*Activity*:
Scan the data below for the string "screenshot". Show every line where it turns up.

*Materials provided*:
Content starts

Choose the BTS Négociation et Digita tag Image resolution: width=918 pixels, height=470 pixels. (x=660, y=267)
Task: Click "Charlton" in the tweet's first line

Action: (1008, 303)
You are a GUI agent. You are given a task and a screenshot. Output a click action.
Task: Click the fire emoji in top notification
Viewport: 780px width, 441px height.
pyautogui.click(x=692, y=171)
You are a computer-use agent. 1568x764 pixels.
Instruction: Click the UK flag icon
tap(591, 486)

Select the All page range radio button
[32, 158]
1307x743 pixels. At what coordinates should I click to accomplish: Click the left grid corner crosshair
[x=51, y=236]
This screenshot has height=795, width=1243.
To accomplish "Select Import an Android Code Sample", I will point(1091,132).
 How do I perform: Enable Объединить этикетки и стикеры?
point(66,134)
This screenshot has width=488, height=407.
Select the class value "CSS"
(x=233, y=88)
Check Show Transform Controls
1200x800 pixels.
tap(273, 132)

Content ends

*Your solution*:
You are a GUI agent. You are given a task and a screenshot. Output a click action.
This screenshot has height=795, width=1243.
This screenshot has width=488, height=407.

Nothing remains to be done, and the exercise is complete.